When Alyssa began investigating the source of the creepy music, a male voice could be heard saying, ‘I’m your best friend. I’m Santa Claus. Don’t you want to be my best friend?’
As reported by 6abc Philadelphia, the voice went on to taunt Alyssa, encouraging her to act disobediently. The voice stopped after her dad entered the room and disconnected the camera.
Ashley – who had been out running errands at the time of the incident – later told WMC5:
I watched the video and I mean my heart just like… I didn’t even get to the end where she is screaming ‘mommy, mommy’ before I like ran inside. […]
They could have watched them sleeping, changing. I mean they could have seen all kinds of things. Honestly, my gut, it makes me feel like it’s either somebody who knows us or somebody who is very close by.
Ashley reportedly had not set up the two-factor authentication for the Ring account, which would have offered more protection against hackers. The family has since taken other security precautions, such as making sure their WiFi is not longer visible to others.
Ring have since made the following statement to WMC5 regarding the incident:
Customer trust is important to us and we take the security of our devices seriously.

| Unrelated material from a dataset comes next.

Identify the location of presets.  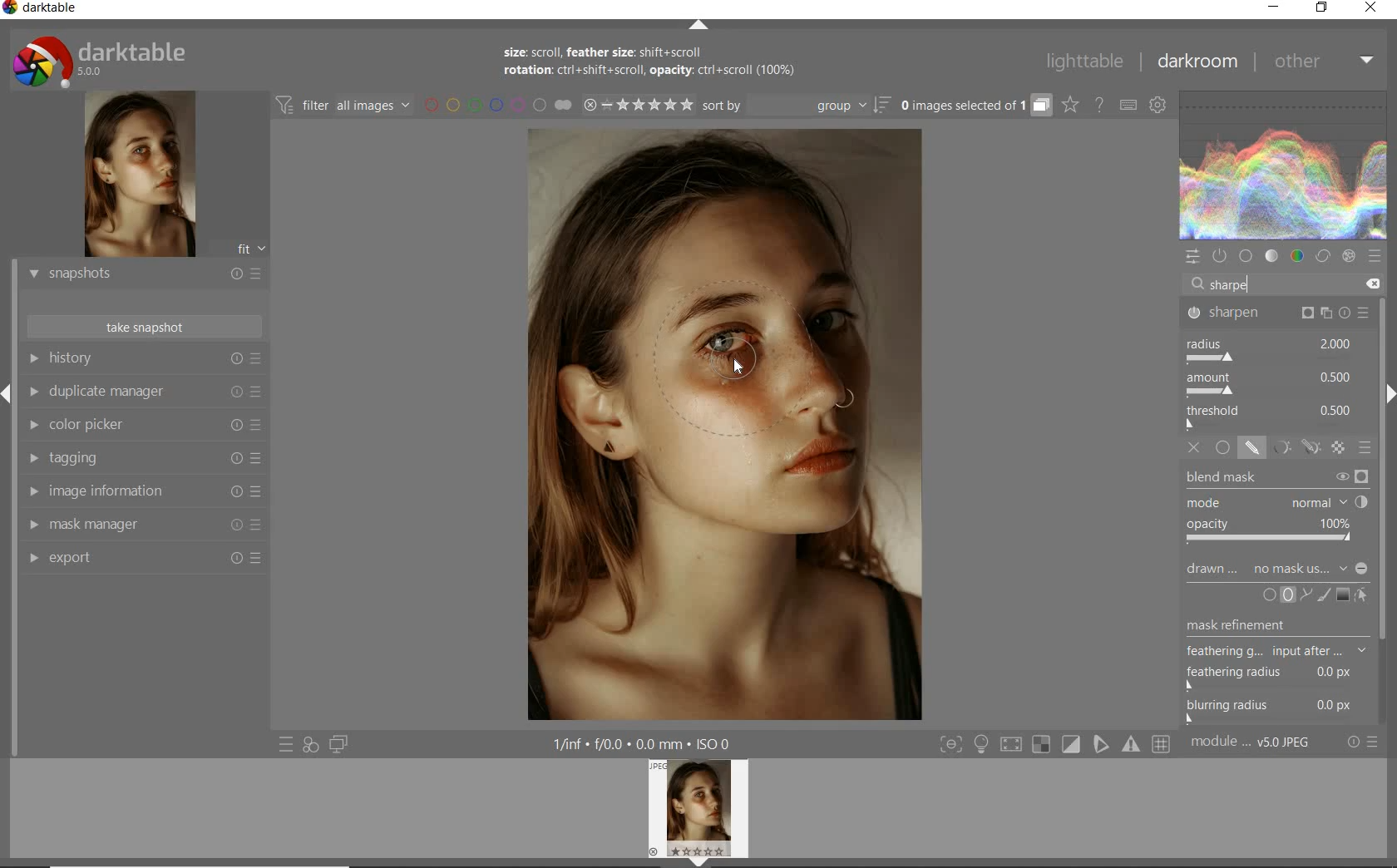
(1374, 256). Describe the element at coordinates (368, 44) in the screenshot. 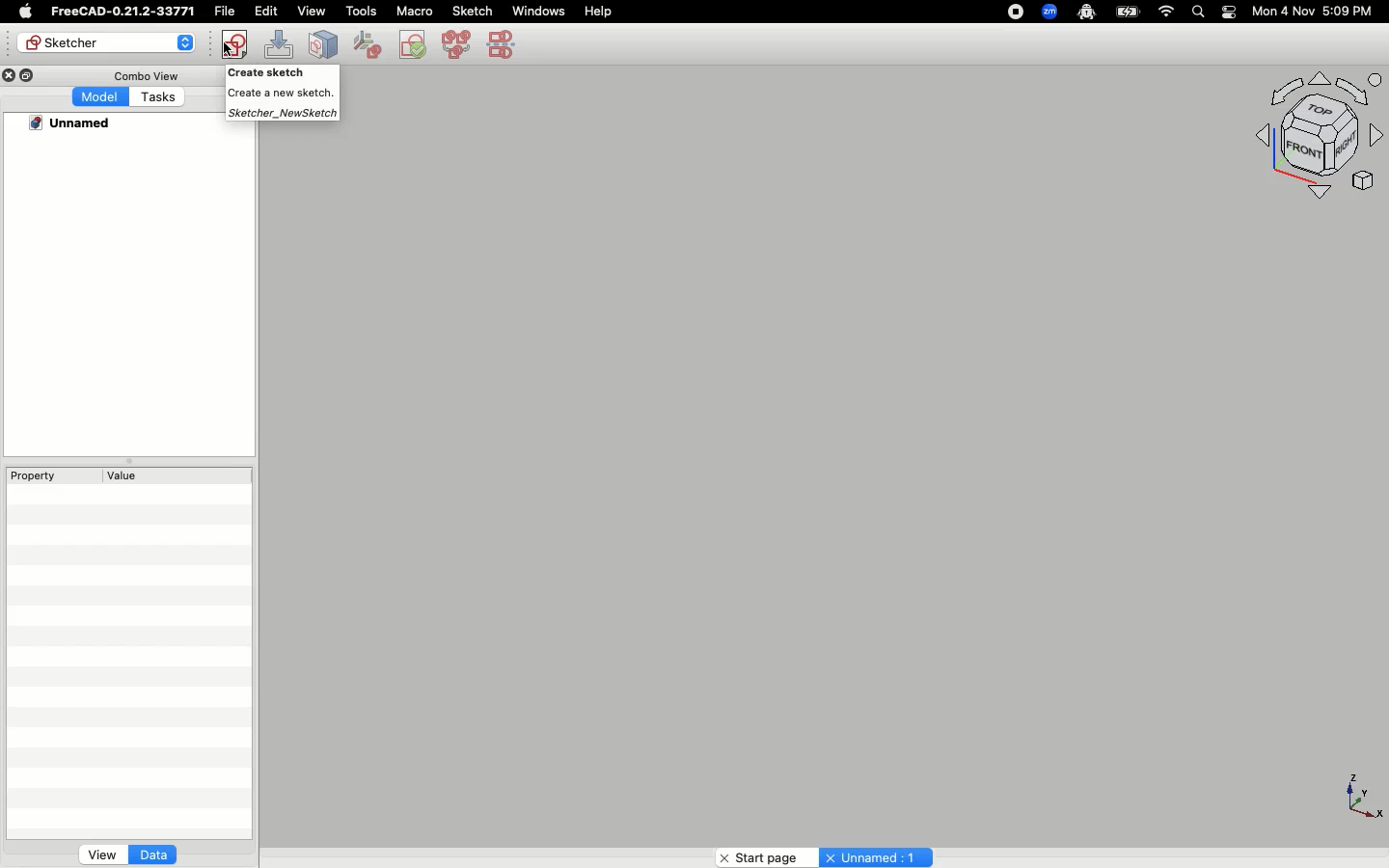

While we are still investigating this issue and are taking appropriate steps to protect our devices based on our investigation, we are able to confirm this incident is in no way related to a breach or compromise of Ring’s security.
Due to the fact that customers often use the same username and password for their various accounts and subscriptions, bad actors often re-use credentials stolen or leaked from one service on other services.
As a precaution, we highly and openly encourage all Ring users to enable two-factor authentication on their Ring account, add Shared Users (instead of sharing login credentials), use strong passwords, and regularly change their passwords.
The camera in question has reportedly now been disconnected, and will be returned by the family.